_WHAT YOU NEED TO DO_
Return each line of the data below that contains the string "will". Case matters.

----

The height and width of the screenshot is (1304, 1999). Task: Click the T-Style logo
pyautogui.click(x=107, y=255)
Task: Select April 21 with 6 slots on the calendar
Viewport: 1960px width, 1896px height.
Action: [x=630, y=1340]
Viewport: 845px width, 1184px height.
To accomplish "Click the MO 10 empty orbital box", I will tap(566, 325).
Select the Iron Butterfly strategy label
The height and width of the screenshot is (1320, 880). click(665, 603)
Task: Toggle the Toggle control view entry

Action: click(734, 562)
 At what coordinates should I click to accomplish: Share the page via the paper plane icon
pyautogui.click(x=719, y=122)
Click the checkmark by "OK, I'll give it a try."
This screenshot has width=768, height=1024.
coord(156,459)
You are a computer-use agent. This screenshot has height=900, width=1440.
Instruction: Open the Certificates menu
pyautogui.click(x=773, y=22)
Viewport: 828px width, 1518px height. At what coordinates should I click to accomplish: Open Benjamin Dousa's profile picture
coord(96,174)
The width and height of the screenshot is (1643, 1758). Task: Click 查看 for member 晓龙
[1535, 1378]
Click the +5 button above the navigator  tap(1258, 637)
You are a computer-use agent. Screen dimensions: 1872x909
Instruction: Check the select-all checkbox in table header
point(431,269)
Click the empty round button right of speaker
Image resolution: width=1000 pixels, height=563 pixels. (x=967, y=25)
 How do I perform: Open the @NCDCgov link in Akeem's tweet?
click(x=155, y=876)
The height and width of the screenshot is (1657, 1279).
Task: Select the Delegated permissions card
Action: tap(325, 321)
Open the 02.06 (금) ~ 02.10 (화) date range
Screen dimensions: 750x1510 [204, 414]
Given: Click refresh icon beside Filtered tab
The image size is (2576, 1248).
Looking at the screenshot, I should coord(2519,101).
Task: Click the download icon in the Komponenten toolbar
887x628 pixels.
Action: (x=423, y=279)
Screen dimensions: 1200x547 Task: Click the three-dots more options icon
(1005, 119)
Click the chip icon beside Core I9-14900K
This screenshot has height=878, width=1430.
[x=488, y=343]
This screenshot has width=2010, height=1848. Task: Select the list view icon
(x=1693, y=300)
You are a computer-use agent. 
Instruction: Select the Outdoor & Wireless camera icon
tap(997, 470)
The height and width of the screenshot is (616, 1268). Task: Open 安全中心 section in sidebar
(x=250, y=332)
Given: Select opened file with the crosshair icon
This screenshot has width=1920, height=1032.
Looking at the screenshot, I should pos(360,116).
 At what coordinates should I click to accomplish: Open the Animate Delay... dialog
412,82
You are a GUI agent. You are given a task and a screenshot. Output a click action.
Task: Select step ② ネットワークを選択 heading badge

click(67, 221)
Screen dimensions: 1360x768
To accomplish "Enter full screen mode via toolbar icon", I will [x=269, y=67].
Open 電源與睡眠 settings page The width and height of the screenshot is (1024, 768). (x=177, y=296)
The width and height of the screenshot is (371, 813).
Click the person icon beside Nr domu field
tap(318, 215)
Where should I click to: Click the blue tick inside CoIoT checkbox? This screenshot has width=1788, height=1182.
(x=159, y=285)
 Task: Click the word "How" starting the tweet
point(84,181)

----

_TASK ANSWER_
To accomplish "Click the MO 10 empty orbital box", I will tap(566, 325).
To accomplish "Enter full screen mode via toolbar icon", I will [x=269, y=67].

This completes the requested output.